We are all familiar with the supply chain and logistics issues that accompanied the pandemic, but few businesses have endured as much as Santa Claus. As you know, business is highly seasonal, with every customer – even those who purport to not believe in him – demanding product delivery on one particular day of the year. This has traditionally not been an issue, despite the rather unorthodox combination of long-distance reindeer transport and last mile chimney services.

What is not so well known is that the COVID lockdown rules struck the North Pole factories particularly hard. Governments worldwide determined that the services provided by the North Pole were non-essential, and as such, the elves were dispersed throughout the lands and expected to work remotely. Elves who had never been further from the pole than the traditional summer vacation spots on Baffin Island, well north of the Arctic Circle, were suddenly found wintering in popular snowbird areas from Florida to Baja California. In one particularly scandalous case, two were filmed while playing the steel drums moonlighting at a reggae club in Montego Bay.
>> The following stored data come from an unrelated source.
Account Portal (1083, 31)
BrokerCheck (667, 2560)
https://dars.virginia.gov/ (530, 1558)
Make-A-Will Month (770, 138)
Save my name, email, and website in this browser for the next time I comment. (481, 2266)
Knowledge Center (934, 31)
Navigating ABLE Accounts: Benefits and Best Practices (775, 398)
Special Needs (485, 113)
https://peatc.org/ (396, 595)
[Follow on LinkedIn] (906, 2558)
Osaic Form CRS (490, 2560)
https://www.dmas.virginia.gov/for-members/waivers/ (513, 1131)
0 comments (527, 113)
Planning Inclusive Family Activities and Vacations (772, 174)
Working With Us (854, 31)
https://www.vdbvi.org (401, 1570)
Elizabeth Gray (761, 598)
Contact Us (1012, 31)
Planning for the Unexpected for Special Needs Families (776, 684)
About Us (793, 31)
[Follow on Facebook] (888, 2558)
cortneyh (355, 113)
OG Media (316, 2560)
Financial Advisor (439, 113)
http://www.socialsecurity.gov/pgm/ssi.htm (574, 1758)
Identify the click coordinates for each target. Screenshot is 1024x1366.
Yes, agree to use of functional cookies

And the logistics problem? Post-COVID, a substantial percentage of the elf workforce simply refused to return to the office and insist on working remotely, usually blurring their beachfront views on zoom calls so that they can pretend to be in Bangor, Maine, snowed in again as usual. Since the reindeer local union chapter refuses to work more than one day per year, private delivery services have been deployed to deliver the remote elf production to North Pole warehouses.

Traffic reports on northbound routes have been suppressed by the media and tech companies, but our Winnipeg based colleague Gary Warkentine of Exceed Analysis privately told us that his inside sources at the RCMP tell tales of two hundred mile backups of UPS and Fedex trucks on the normally lightly travelled highway north of Yellowknife. The NPASA (North Pole Advanced Spatial Analysis) team has chosen the locations of several hundred secret warehouses to serve as collection depots, but the problem remains severe. Bottlenecks remain, especially at the normally sleepy border crossings between Montana and Alberta which have been overwhelmed with middle of the night delivery truck crossings.
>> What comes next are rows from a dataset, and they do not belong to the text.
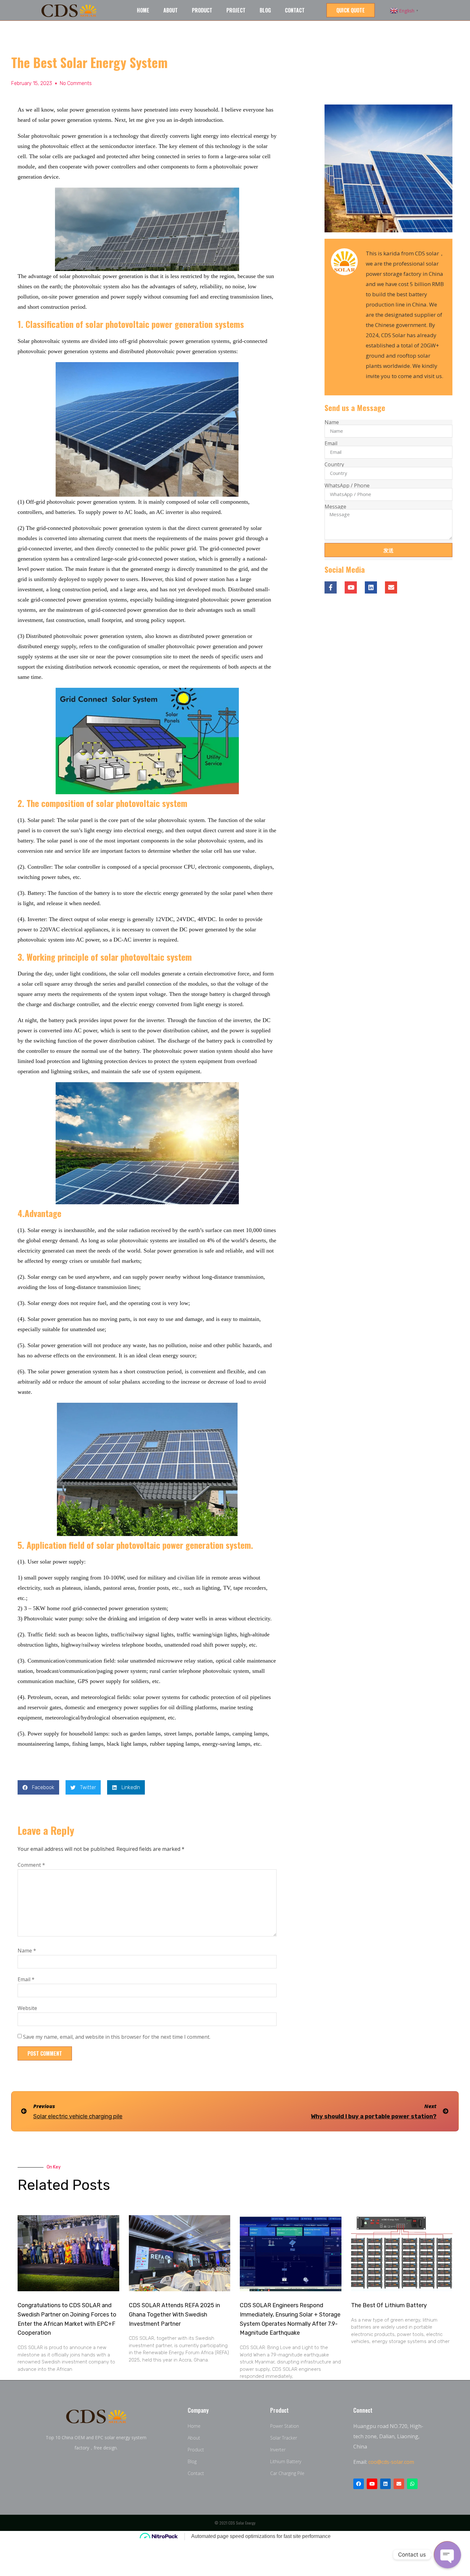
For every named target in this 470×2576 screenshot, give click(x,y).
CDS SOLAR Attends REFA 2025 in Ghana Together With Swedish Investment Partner (174, 2314)
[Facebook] (358, 2484)
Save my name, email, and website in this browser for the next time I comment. (116, 2036)
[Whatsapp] (412, 2484)
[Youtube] (351, 587)
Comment (31, 1864)
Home (143, 10)
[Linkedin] (371, 587)
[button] (350, 10)
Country (334, 464)
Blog (265, 10)
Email (26, 1979)
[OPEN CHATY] (447, 2554)
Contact (295, 10)
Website (27, 2008)
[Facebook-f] (331, 587)
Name (27, 1950)
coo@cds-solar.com (391, 2461)
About (170, 10)
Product (202, 10)
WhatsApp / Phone (347, 485)
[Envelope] (399, 2484)
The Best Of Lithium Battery (389, 2305)
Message (335, 506)
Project (236, 10)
Meanwhile, back at the North Pole, the real estate prices have plummeted due to the high vacancy rates in the aftermath of the elf exodus. Commercial brokers have been especially hard hit, as utilization rates have cratered.

So, if your delivery is late, or you get coal, don’t be too quick to call customer service. Even if you do drag them off the beach in Key West, they probably won’t be overly sympathetic to your plight. So, send that elf on the shelf packing and be part of the solution, lest you get coal in your stocking this year.